#### GIVEN TEXT
============

For months, the ADC was held in a state of judicial paralysis caused by a lower court order that froze the party’s activities. This order did not just affect a few leaders, it threatened to delete the ADC from the Nigerian political map and disenfranchise millions of supporters ahead of the 2027 General Elections.
Today, we present the facts of the Supreme Court’s intervention to ensure that every Nigerian, from the city centers to the grassroots, understands that Justice has spoken, and the ADC is alive.
The Three Pillars of the Supreme Court’s Ruling:
1. The End of Paralysis (The Status Quo Order)!
The Supreme Court, led by Justice Mohammed Garba, was clear and firm: the Court of Appeal’s order to maintain a “status quo” was improper and unwarranted. The apex court recognized that you cannot freeze a political party indefinitely without a trial. By setting this aside, the Supreme Court rescued the ADC from a leadership vacuum that was being used to justify de-recognition by INEC.
2. The Restoration of Administrative Legitimacy.
By nullifying the appellate court’s freeze, the Supreme Court effectively restored the David Mark-led National Working Committee to its rightful place. This means that for all official, administrative, and electoral purposes, the ADC now has a recognized head. The party is no longer a ship without a captain; the doors of the headquarters are open, and the party’s name remains firmly on the ballot.
3. The Order for a Fresh Trial on Merits.
True to the principles of fair hearing, the Supreme Court did not simply gift the party to one side. Instead, it ordered the case back to the Federal High Court for an accelerated hearing. This is a victory for the Truth. It means the court is not interested in technicalities or stopping the clock, it wants to see the evidence, read the Party Constitution, and deliver a final judgment based on the Right vs. Wrong.
Note: I will drop the 7 prayers made to Supreme Court by ADC in the comment section.
A Message to Our Members and Supporters.
To our members who have felt a sense of fear, apprehension, or a lack of confidence in the Nigerian courts, let your hearts be at peace.

============

#### DATA ENTRIES
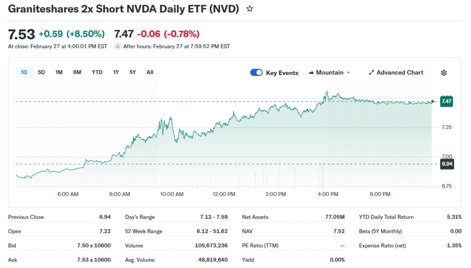The height and width of the screenshot is (268, 471).
Task: Choose the YTD range tab
Action: click(97, 72)
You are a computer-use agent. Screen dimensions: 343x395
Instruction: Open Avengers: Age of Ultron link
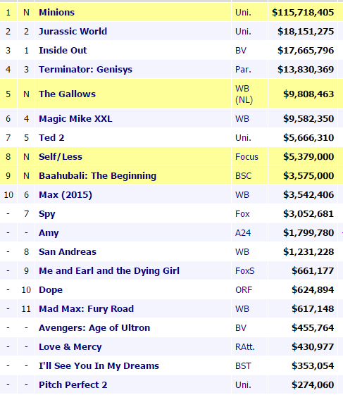point(94,328)
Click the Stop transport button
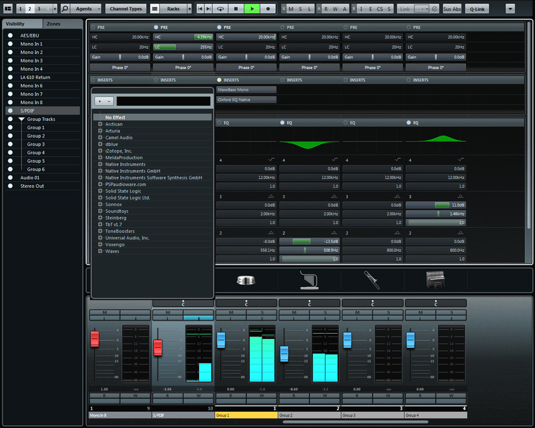 pos(236,9)

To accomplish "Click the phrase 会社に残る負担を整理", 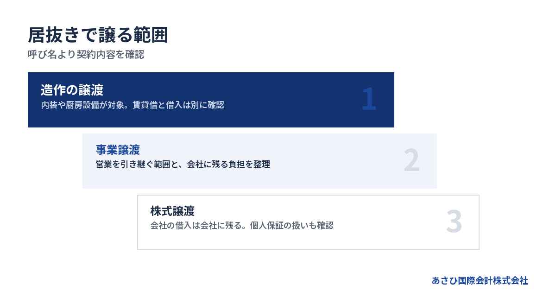I will pyautogui.click(x=228, y=165).
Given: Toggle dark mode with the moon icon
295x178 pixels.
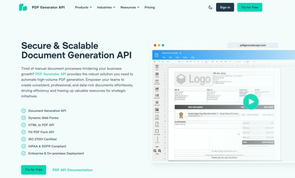Looking at the screenshot, I should (210, 7).
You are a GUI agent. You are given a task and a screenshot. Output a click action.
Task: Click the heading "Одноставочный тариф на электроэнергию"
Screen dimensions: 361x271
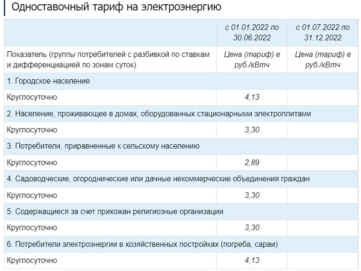tap(115, 8)
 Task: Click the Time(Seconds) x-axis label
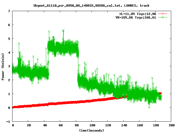pyautogui.click(x=91, y=130)
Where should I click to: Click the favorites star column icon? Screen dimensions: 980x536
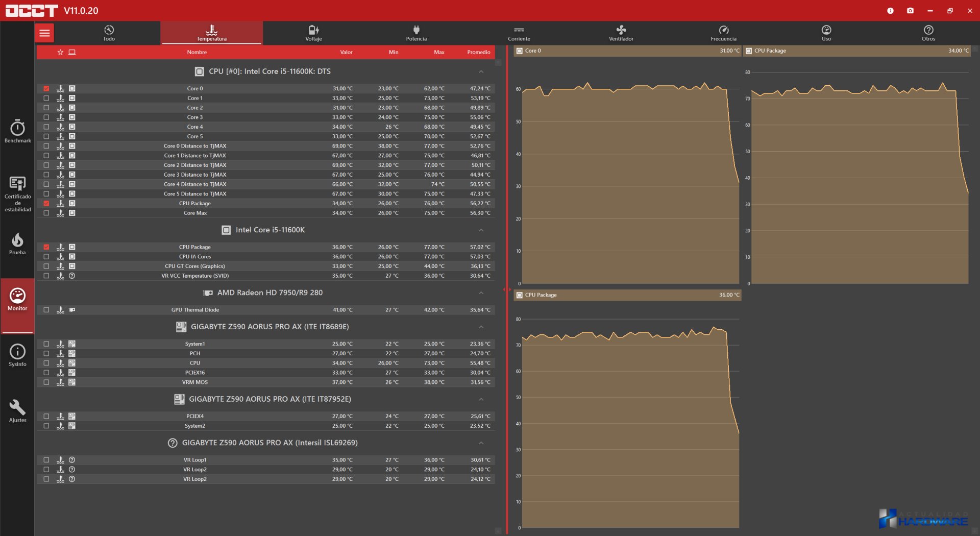tap(60, 52)
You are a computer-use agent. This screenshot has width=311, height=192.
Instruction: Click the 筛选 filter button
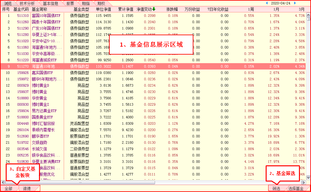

============

In the statement on the Supreme Court ruling, write out everything from "The Supreme Court, led" down to "of Administrative Legitimacy." word for word.

#### CORRECT OUTPUT
The Supreme Court, led by Justice Mohammed Garba, was clear and firm: the Court of Appeal’s order to maintain a “status quo” was improper and unwarranted. The apex court recognized that you cannot freeze a political party indefinitely without a trial. By setting this aside, the Supreme Court rescued the ADC from a leadership vacuum that was being used to justify de-recognition by INEC.
2. The Restoration of Administrative Legitimacy.